Rescale the lines that start at the one containing "Русская поддержка phpBB (832, 906)" and end after the one containing "Форум (579, 102)". Rewrite each of these lines in full with its request text, multiplying every coordinate in the answers by 2.4 and rounding to the nearest whole number, with halves rounded up.

++++ Exercise inputs ++++

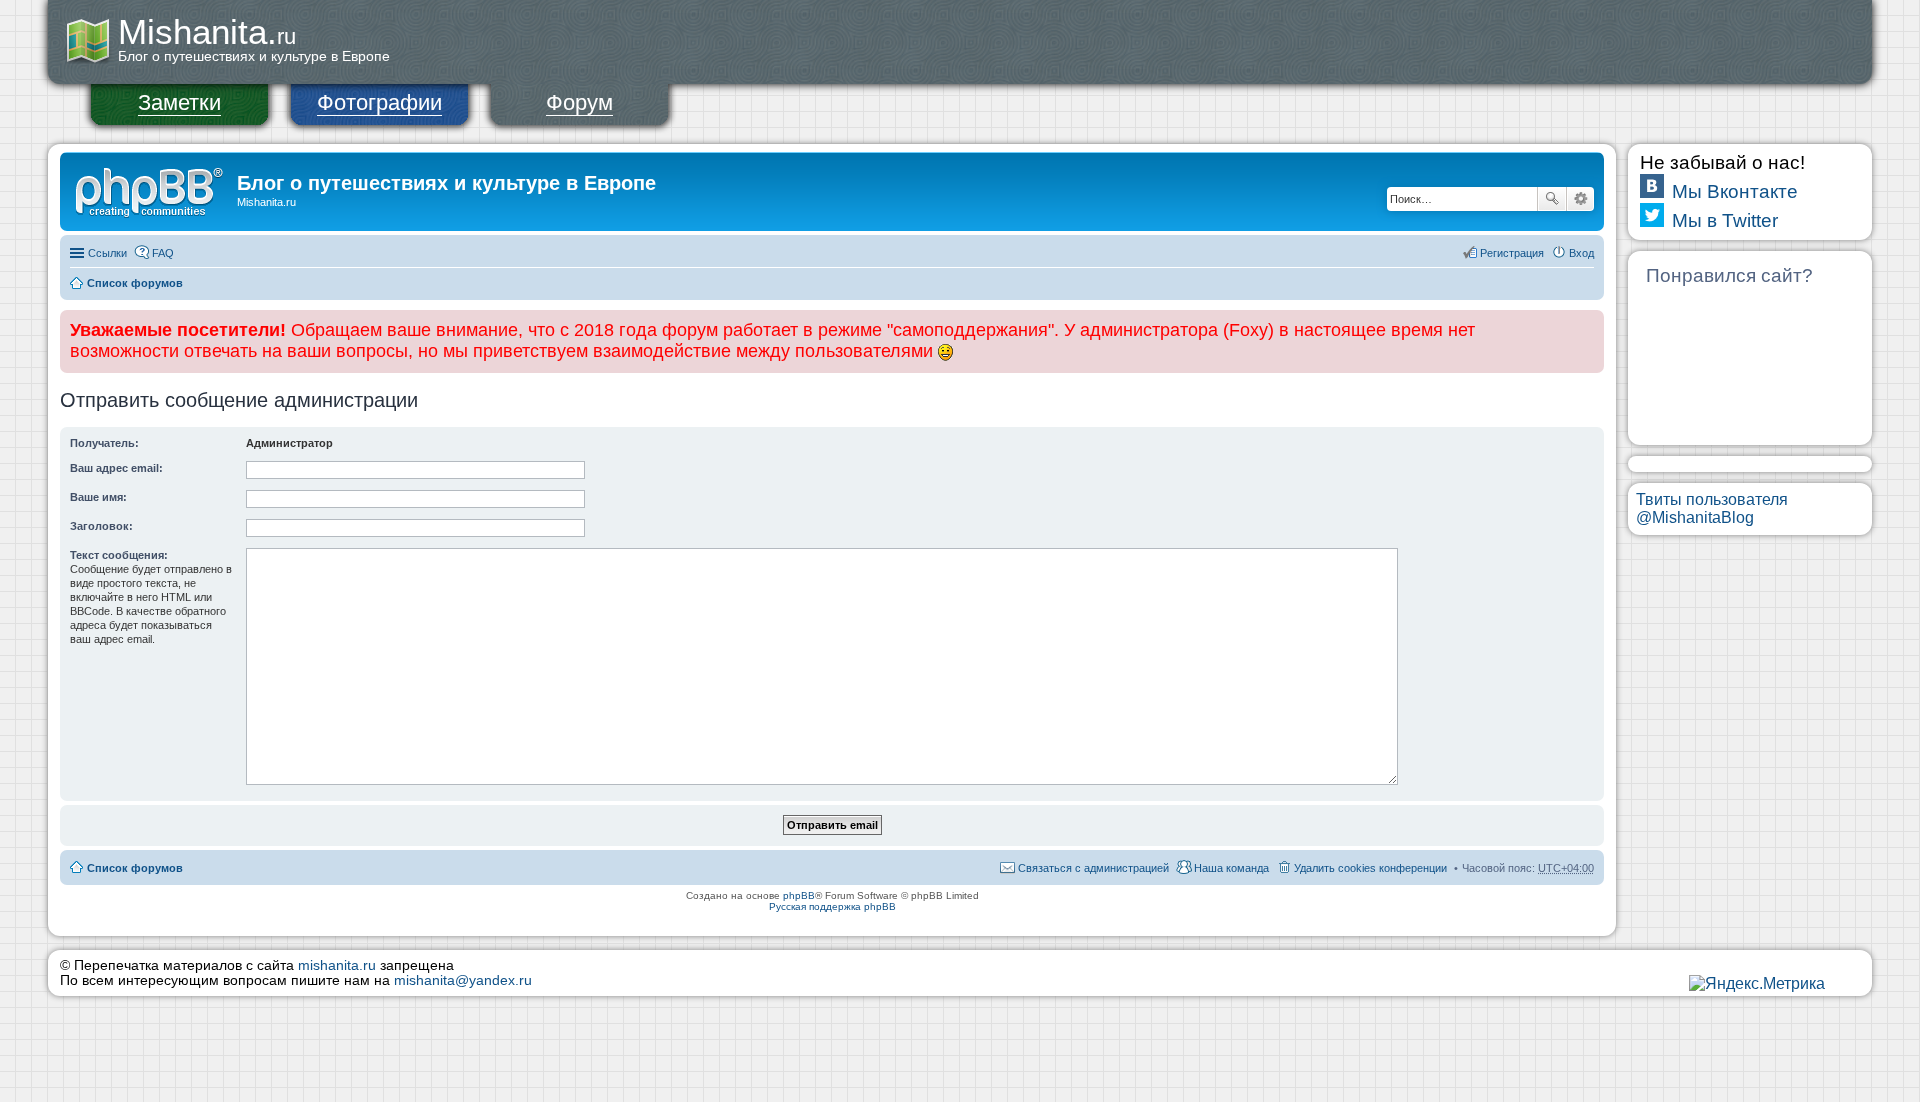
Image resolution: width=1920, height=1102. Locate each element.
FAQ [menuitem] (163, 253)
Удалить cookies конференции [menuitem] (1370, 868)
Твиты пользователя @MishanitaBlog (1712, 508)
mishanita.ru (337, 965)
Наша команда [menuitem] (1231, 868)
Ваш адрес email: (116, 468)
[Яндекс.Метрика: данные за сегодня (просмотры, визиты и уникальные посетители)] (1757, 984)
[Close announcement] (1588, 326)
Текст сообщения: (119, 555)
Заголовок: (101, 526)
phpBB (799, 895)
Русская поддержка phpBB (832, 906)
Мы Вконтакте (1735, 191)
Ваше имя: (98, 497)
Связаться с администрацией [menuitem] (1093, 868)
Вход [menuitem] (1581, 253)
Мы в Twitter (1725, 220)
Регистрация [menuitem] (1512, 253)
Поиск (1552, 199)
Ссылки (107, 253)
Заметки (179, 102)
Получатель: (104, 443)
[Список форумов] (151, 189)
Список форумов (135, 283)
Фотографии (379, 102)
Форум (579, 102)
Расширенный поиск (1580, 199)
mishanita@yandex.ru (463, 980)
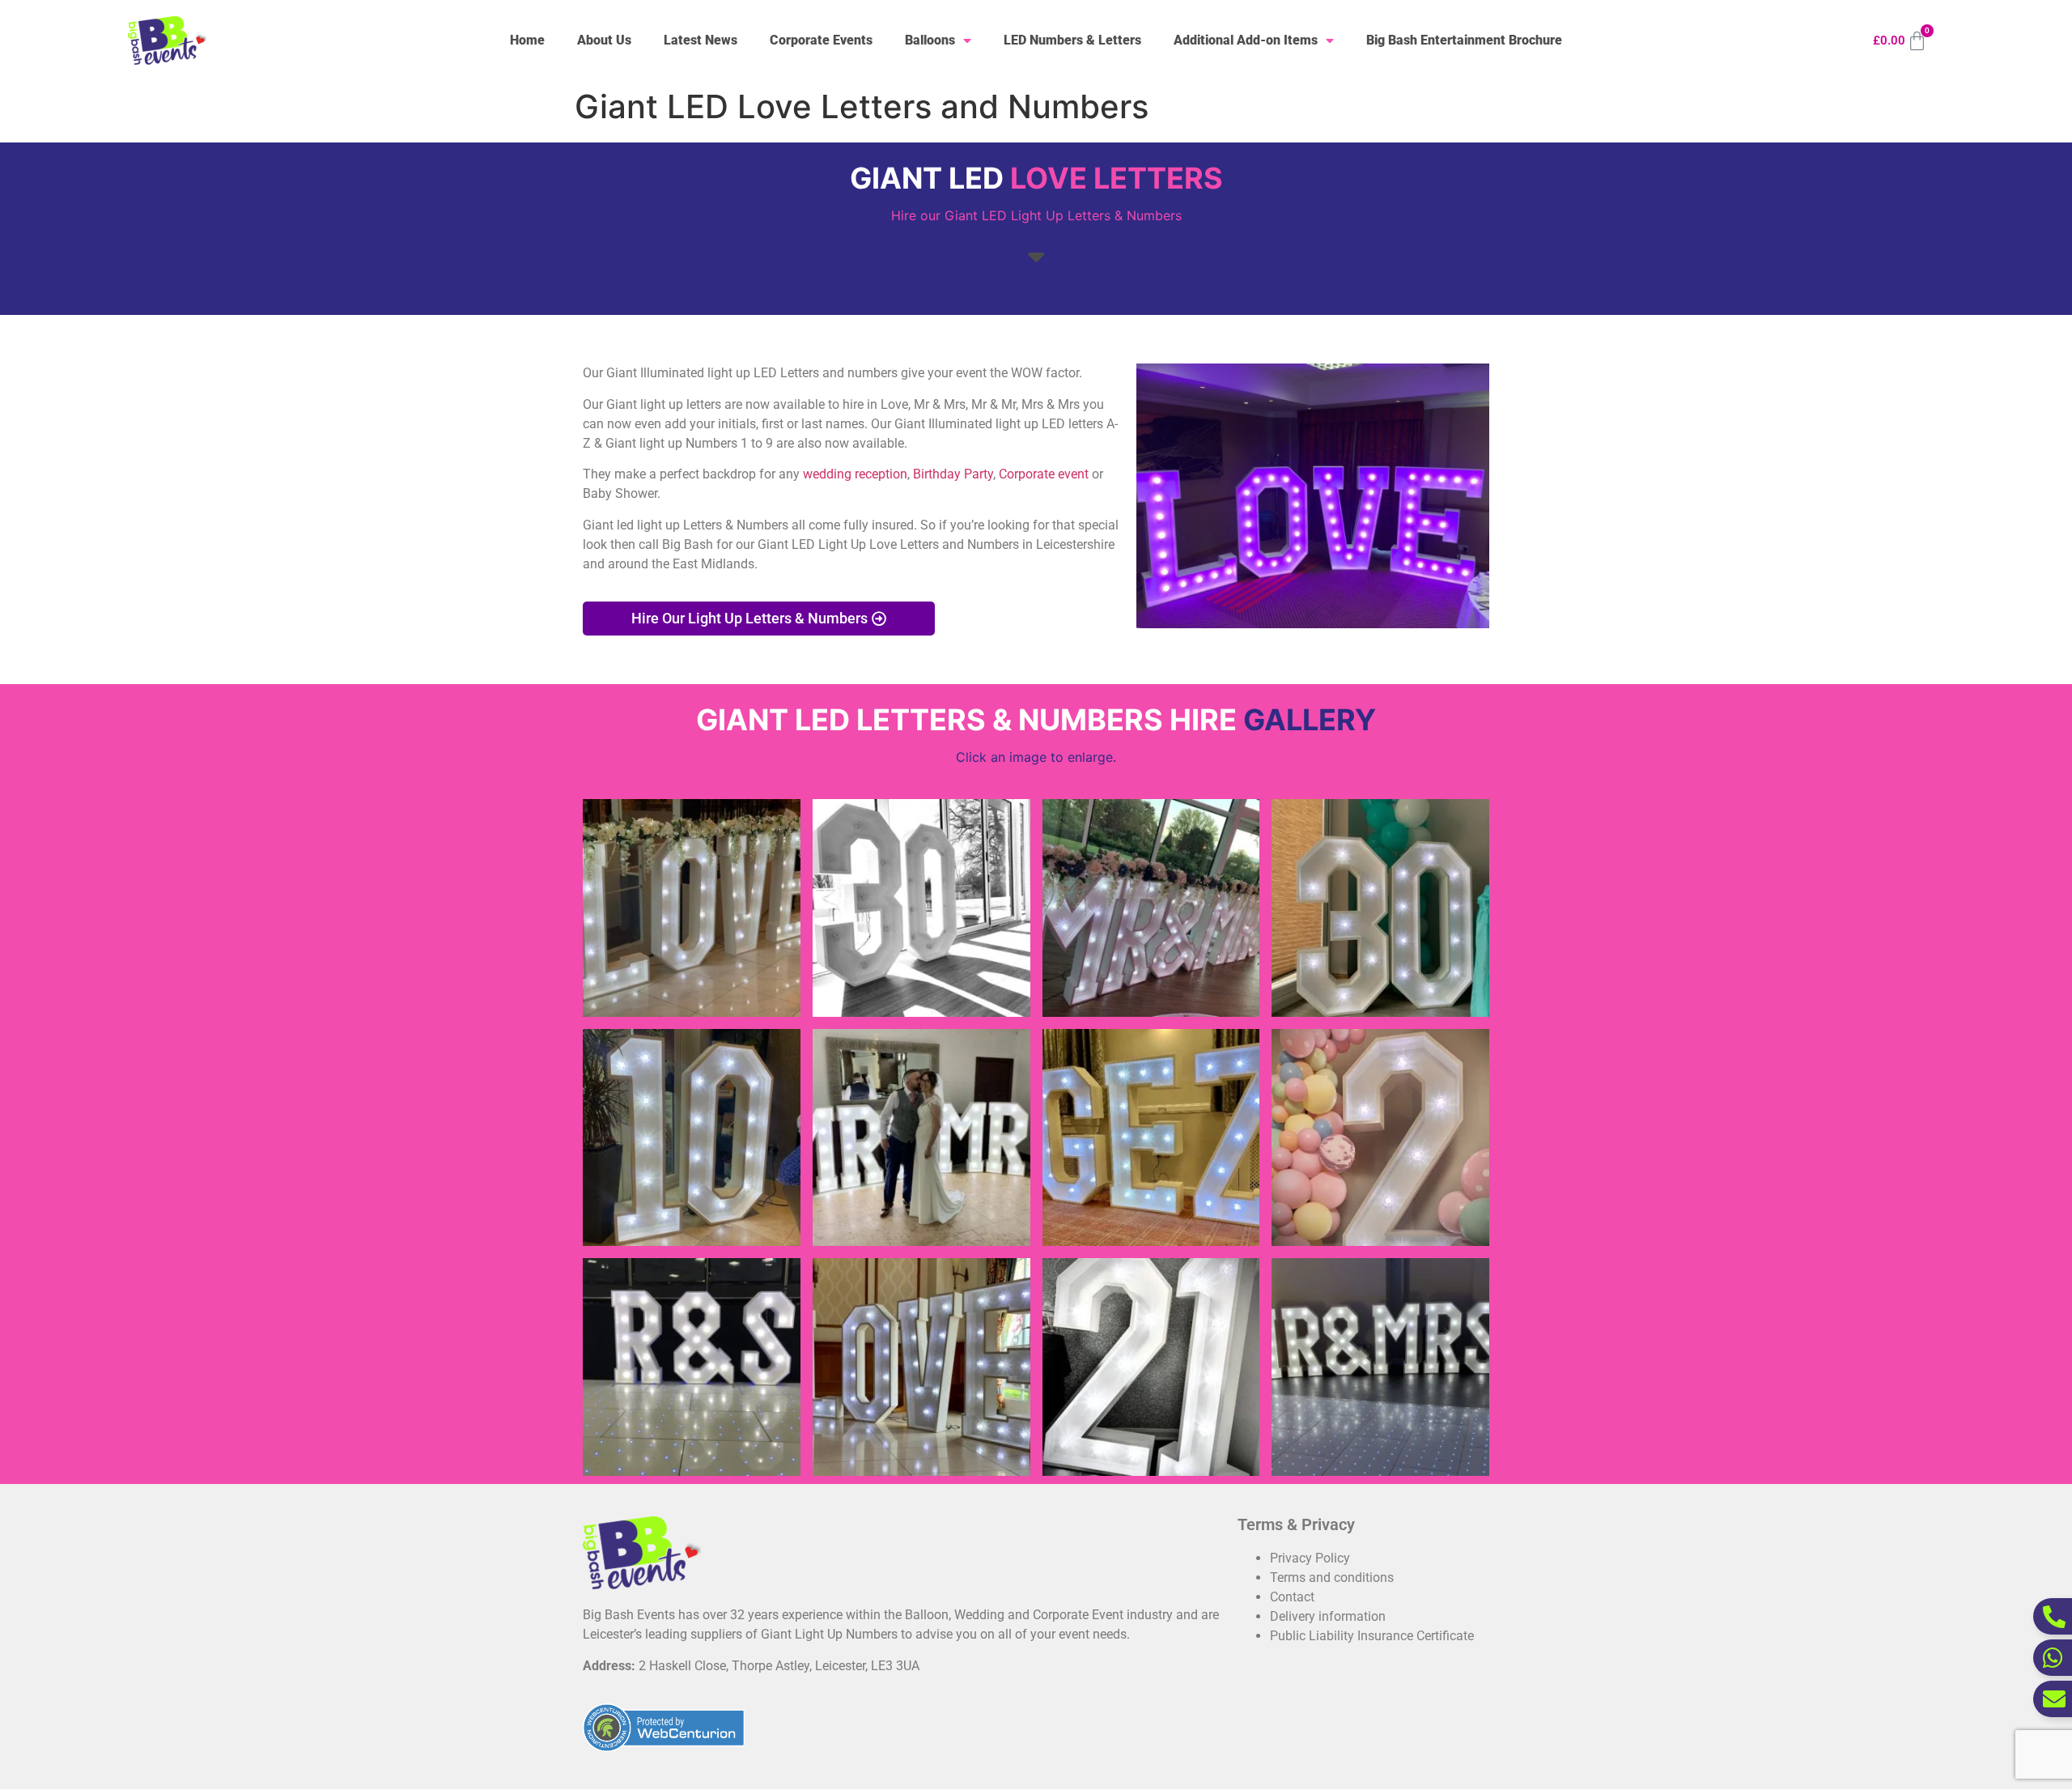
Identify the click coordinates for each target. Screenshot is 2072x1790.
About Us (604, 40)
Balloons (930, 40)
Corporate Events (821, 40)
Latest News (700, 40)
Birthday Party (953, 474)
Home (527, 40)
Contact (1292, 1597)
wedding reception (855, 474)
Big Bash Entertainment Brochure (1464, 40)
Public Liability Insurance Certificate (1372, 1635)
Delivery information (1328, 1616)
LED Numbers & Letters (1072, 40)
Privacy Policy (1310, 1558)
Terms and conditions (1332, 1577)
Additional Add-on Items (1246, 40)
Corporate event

++++

*Task answer:*
Русская поддержка phpBB (1997, 2174)
Мы Вконтакте (4164, 458)
Ваше имя: (235, 1193)
Связаться с администрацией [menuitem] (2623, 2083)
Вход [menuitem] (3794, 607)
Мы в Twitter (4140, 528)
Регистрация [menuitem] (3629, 607)
Поиск (3725, 478)
Ссылки (257, 607)
Заметки (430, 245)
Получатель: (250, 1063)
[Список форумов] (362, 454)
Список форумов (324, 679)
Фотографии (910, 245)
Форум (1390, 245)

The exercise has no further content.